Мавра смотрела на дочку и улыбалась. Для материнского сердца отрада видеть своего ребёнка счастливым. Столько было всего пережито, но это в прошлом, впереди жизнь ради другой жизни. Анисья одна должна растить сына. Будет трудно, но Мавра поможет, пока ещё она в силе.

Появились первые гости. Пришли Михайловы – Василий с женой Валентиной и сыном Иваном. Василий и Валентина ровесники Мавры. Женщины расцеловались, поздравили друг друга с праздником и вошли в дом. Начали угощаться. Незаметно народу прибавилось, подходили новые гости, пили пиво, хвалили Мавру. Она, разгорячённая от похвал и выпитого, много смеялась. Потчуя гостей, к обеду так закрутилась, что с удовольствием приняла приглашение отправиться в гости к соседке.

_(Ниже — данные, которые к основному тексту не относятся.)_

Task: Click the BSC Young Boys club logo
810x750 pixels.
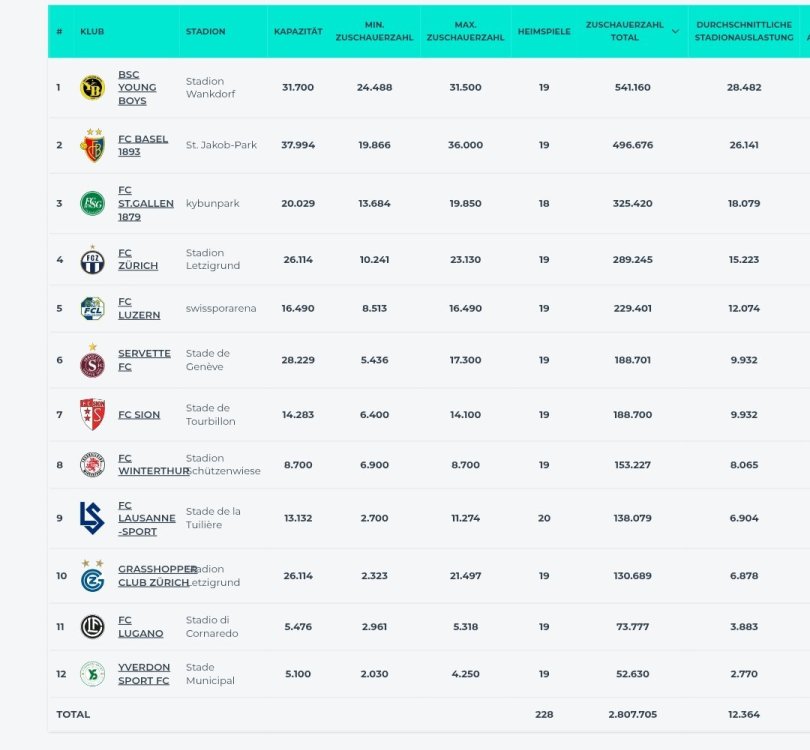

Изба опустела. В спокойной тишине откуда-то издалека доносились голоса и смех, деревня шумела. Анисья уложила Мишутку на кровать, легла рядом, мальчик припал к материнской груди. По мере того, как он насыщался, глазёнки его смыкались и через какое-то время он уснул. Задремала и Анисья. Из темноты появился образ покойного мужа. Он лежал около Анисьи и рука его сначала мягко, а потом с нажимом ласкала грудь Анисьи, и в этом жесте она ощущала, как нарастает его желание, и когда он настойчиво стал тянуть Анисью перевернуться на спину, она открыла глаза и увидела перед собой дядьку Васю Михайлова.

– Анисья, – шептал он, – подвинься, давай по-тихому, никто не узнает!

Договорить он не успел. Оказался на полу, отброшенный толчком сильных Анисьиных рук.

– Ах ты, пень старый!

Анисья рывком соскочила с кровати. Ещё мгновение и она держит в руке топор, стоявший в углу у печки.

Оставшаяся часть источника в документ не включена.